Try it:
Output, word for word, the lines of this listing that fall between the line with "The image size is (1400, 845)." and the line with "Task: Open Microsoft Store from the taskbar", counting both of those lines, and no others.

________________________

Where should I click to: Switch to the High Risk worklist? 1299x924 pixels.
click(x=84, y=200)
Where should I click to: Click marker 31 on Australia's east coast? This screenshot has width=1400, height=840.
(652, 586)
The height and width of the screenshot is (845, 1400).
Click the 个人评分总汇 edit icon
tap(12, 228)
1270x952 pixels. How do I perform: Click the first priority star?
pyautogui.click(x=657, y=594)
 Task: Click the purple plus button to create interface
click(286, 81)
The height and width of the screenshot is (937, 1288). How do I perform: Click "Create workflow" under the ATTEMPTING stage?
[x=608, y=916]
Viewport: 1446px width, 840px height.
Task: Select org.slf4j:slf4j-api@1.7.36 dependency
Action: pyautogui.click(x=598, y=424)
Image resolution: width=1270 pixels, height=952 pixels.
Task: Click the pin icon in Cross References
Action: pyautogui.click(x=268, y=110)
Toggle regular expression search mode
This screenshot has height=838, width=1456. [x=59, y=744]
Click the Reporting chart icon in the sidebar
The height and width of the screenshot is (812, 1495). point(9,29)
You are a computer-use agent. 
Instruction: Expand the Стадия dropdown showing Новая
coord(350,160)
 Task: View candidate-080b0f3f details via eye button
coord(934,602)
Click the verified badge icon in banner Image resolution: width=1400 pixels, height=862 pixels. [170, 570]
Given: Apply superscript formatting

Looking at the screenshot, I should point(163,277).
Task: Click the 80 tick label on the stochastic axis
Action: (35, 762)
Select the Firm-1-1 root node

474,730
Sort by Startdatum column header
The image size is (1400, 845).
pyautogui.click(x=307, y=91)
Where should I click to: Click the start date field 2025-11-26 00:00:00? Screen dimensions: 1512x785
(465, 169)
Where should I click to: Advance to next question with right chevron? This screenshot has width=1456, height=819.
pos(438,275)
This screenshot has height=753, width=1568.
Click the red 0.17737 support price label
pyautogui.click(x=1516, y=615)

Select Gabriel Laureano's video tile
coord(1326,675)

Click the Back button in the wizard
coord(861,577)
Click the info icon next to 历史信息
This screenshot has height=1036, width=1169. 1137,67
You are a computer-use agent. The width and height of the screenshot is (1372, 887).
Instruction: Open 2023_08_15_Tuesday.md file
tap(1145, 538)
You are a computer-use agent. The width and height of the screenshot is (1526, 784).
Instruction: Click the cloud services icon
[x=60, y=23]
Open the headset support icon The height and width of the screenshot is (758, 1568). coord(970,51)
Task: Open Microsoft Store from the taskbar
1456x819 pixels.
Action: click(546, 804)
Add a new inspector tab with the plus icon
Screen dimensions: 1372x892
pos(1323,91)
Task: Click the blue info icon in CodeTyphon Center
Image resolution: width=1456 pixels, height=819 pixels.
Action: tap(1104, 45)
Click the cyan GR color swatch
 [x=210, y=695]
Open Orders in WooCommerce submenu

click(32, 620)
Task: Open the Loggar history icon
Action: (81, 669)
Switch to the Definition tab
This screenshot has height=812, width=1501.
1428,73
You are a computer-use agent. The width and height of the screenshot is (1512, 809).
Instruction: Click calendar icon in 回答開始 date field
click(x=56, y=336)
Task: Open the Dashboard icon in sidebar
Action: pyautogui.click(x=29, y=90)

________________________

Your solution:
The image size is (1400, 845).
pyautogui.click(x=307, y=91)
Where should I click to: Click the start date field 2025-11-26 00:00:00? Screen dimensions: 1512x785
(465, 169)
Where should I click to: Advance to next question with right chevron? This screenshot has width=1456, height=819.
pos(438,275)
This screenshot has height=753, width=1568.
Click the red 0.17737 support price label
pyautogui.click(x=1516, y=615)

Select Gabriel Laureano's video tile
coord(1326,675)

Click the Back button in the wizard
coord(861,577)
Click the info icon next to 历史信息
This screenshot has height=1036, width=1169. 1137,67
You are a computer-use agent. The width and height of the screenshot is (1372, 887).
Instruction: Open 2023_08_15_Tuesday.md file
tap(1145, 538)
You are a computer-use agent. The width and height of the screenshot is (1526, 784).
Instruction: Click the cloud services icon
[x=60, y=23]
Open the headset support icon The height and width of the screenshot is (758, 1568). coord(970,51)
Task: Open Microsoft Store from the taskbar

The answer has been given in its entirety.